Obamacare Is Dead: And We Have Killed It
Obamacare is dead. And we have killed it. Thus spoke President Trump. But so long as the legislation limps along, the post-mortem is premature. Like a nine-lived feline, who’s not yet spent all second chances, the Affordable Care Act somehow survives. It’s been maligned to the point of moribundity, lambasted to the verge of last rites, yet it remains the law of the land. The Affordable Care Act, so it seems, is itself equipped to contradict death’s decree.
The latest prognosis, however, could change things. President Trump, in a calculated coup de grâce to his predecessor’s ailing legacy, started in motion the process to unravel Obama’s eponymous healthcare law. On Thursday of last week, Trump denuded Obamacare of some of its most important assets. He did so in a few ways. Through an executive order, he made it possible for like-minded guilds and small businesses to band together in order to buy insurance plans through Association Health Plans, or AHPs. An Association Health Plan is intended to ease the onerous restrictions associated with buying policies across state lines and to rouse competition amongst insurance companies providing the plans. If implemented, AHPs would have fewer rules to abide by than those plans covered under the ACA. While this is liberating for some, it could just as readily portend less protection for others.
In addition to implementing the AHPs, President Trump sought also to lift restrictions on short-term insurance plans. This type of plan, whose name is its own explanation, allows beneficiaries to choose cheaper, transitory plans. It is intended for the younger, healthier individual who finds himself uninterested in an expensive and interminable insurance plan. Again, in the same manner as the AHPs, the short-term insurance plans promise to distance themselves from many an Obamacare regulation. The short-term plan suits itself well for the young person in transit from one career to the next, or for the employee unwed to his life’s station, but nonetheless convinced that health insurance is a worthy hedge against interim health crises. This, to me, seems a good deal. Any measure that expands rather than constricts choice is worth pursuing.
The most consequential shake-up came when President Trump announced that the government would cease funding its cost-sharing subsidies. Heretofore, these subsidies—or cost-sharing reductions (CSRs)—were given to insurance companies who provided coverage to indigent Americans. The insurance companies needed a promise and a process whereby they might recoup losses incurred by providing insurance to those who could least afford it. In what became a legally-contentious move, the Obama administration agreed to offer subventions to offset those loses. In effect, the federal government subsidized the insurance companies. Some have called this a “bailout”, but the goal always was to save the country’s penurious citizens from a wretched life without coverage.
By removing these subsidies, the plight of the poor would seem to be imperiled. Mercifully, this is not the case; the ACA’s fine print prevents insurance companies from altogether abandoning these people. Without the subsidy, however, there is less incentive beyond that of altruism to do so.
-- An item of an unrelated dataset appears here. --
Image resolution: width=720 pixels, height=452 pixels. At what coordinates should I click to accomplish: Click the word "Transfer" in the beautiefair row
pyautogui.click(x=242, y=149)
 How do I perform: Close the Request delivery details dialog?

And, for most businesses, altruism for its own sake is seldom affordable.
Because the insurance companies are beholden to covering the poor, the cost differential must be made up somewhere down the line. No longer funded by the government, the insurance companies must pass the poor’s price tag to Americans who are more economically advantaged. Such policy holders, who generally reside in the middle to upper-middle class, could see their premiums increase by as much as twenty percent. This hike will make up the difference, but in doing so, it will infuriate otherwise prosperous families who stand to bear the brunt.
In responding to the now abrogated CSRs, the White House put out this statement: “The bailout of insurance companies through these unlawful payments is yet another example of how the previous administration abused taxpayer dollars and skirted the law to prop up a broken system”.
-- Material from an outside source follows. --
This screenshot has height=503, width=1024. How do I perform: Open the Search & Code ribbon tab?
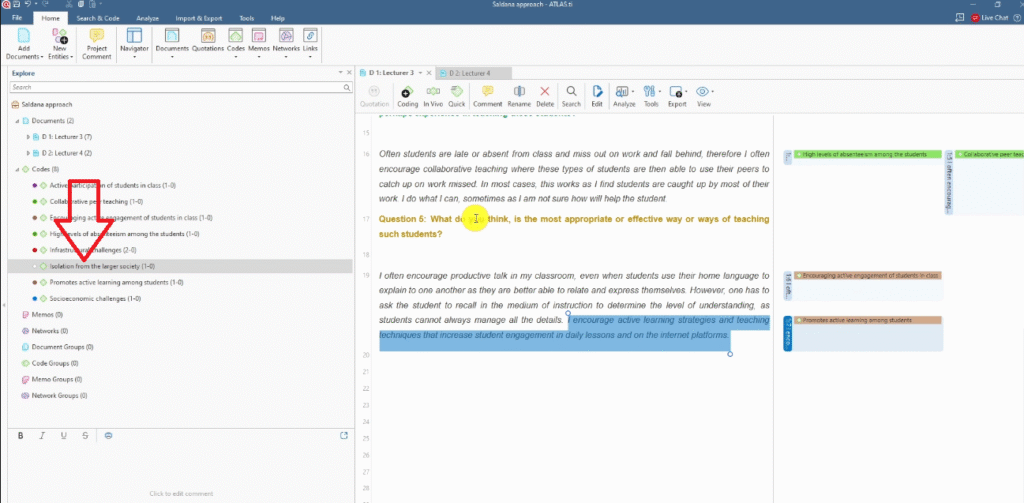pyautogui.click(x=99, y=18)
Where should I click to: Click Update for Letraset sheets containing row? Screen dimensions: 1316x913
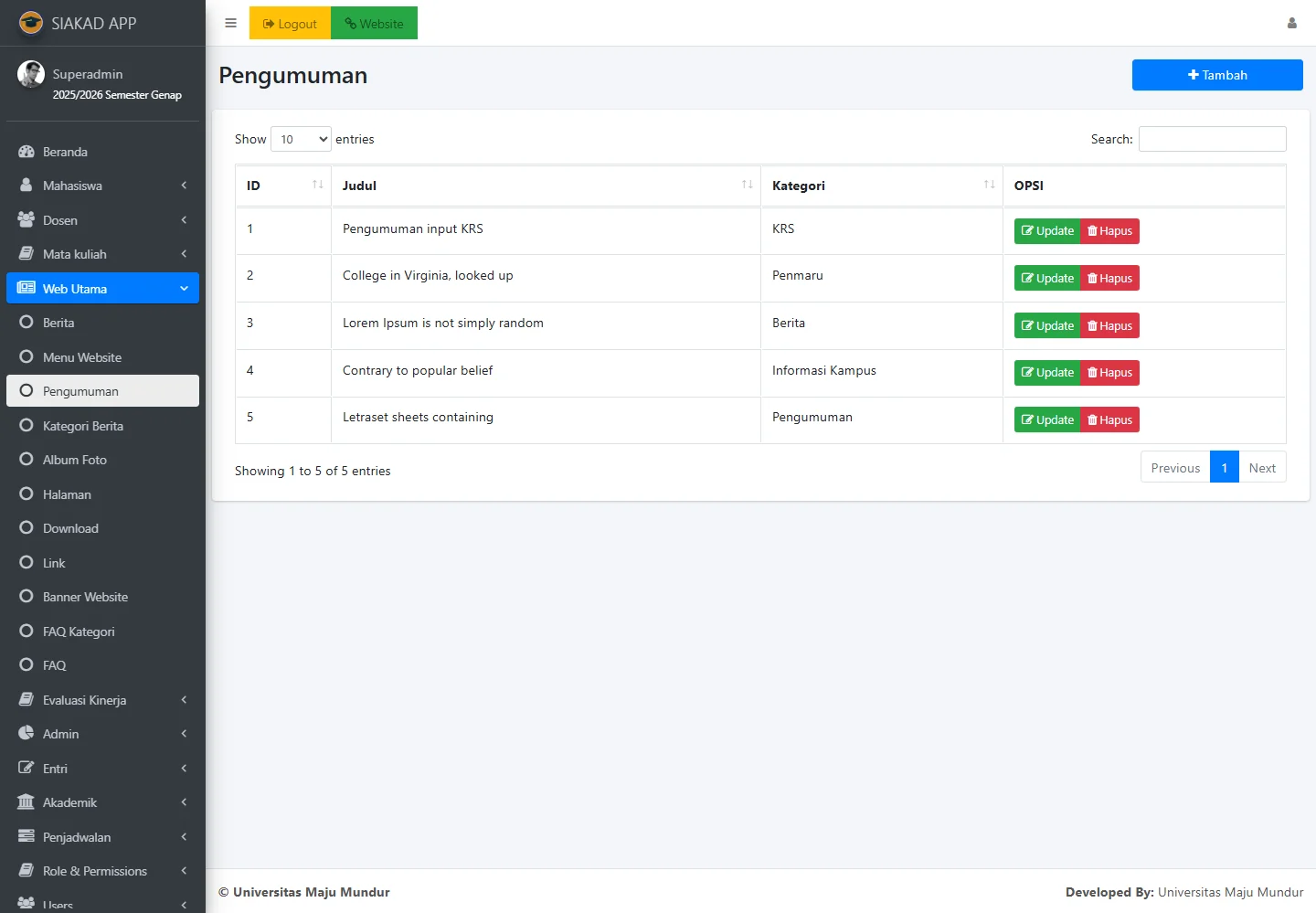click(1047, 420)
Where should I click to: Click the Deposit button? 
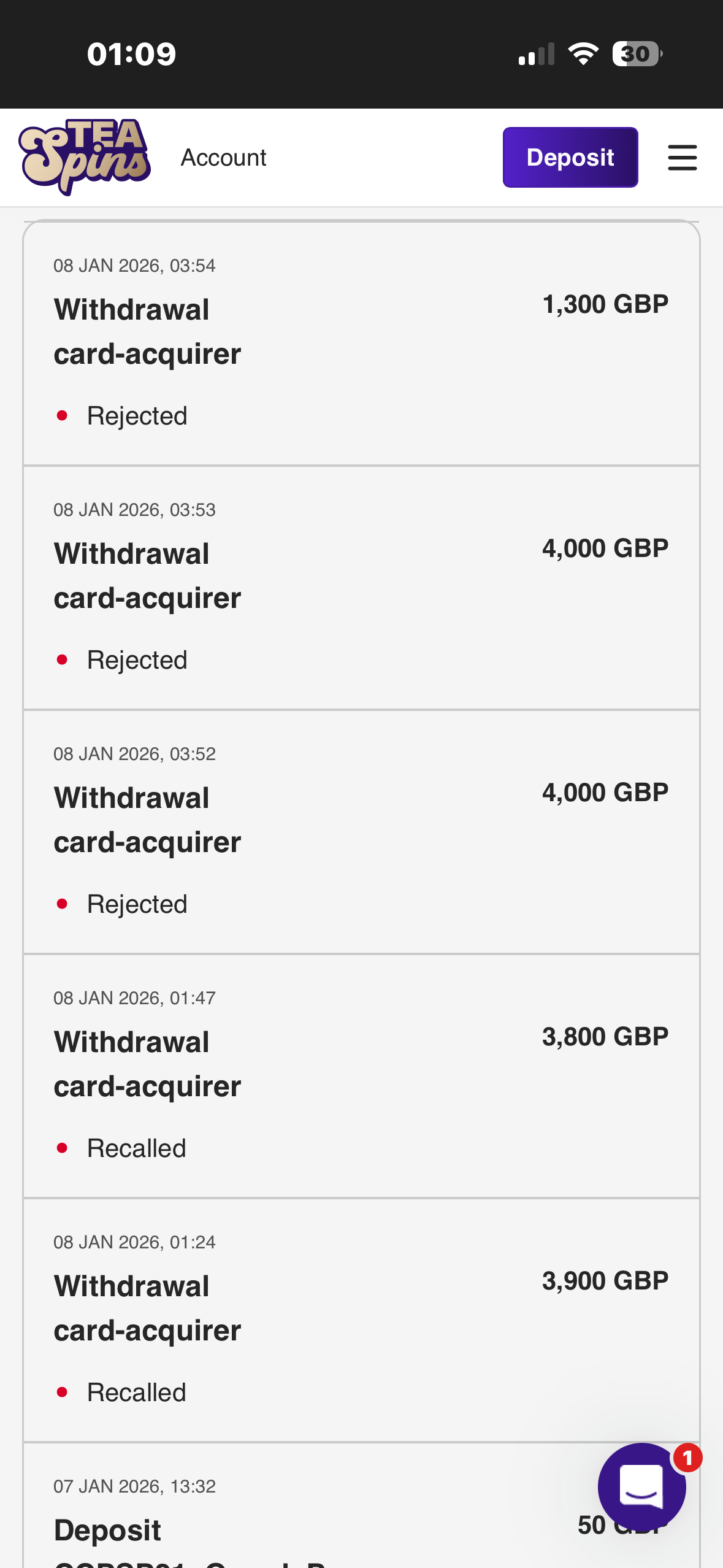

As previously mentioned, this line follows what Republicans have long contended, which is that the CSRs are in both word and deed illegal. Because they aren’t specified in the government’s appropriations cost, they’ve been invalidly implemented. This is the plain and entirely legitimated line of reason. This contention was heard in federal court, and there the CSR’s illegality was determined. From that time until now, the case has been pending in the U.S. Court of Appeals. And presumably, in suspension it shall remain. I’d be surprised to find Attorney General Sessions hastening to the courts for an immediate reversal.
All of this comes just weeks before November’s enrollment period begins. Insurance companies, who were likely prepared for this scenario as a potentiality ever since President Trump took office, must now dust off contingency plans and decide how best to proceed. Stock and stakeholders will be re-assessing investments and deciding whether or not, in the face of so much foreboding uncertainty, the financial markets are sufficiently stable. Politicians will be called to answer for their constituents’ grievances with impending mid-terms nearing. Worst of all, beneficiaries again will be forced to weigh cost-benefit analyses, as many are sure to see premium costs rise.
Still, stubbornly, Obamacare lives. It plods more ponderously than ever, looking everyday more like a failing revenant than a legal covenant. But until the final blow, it has a pulse.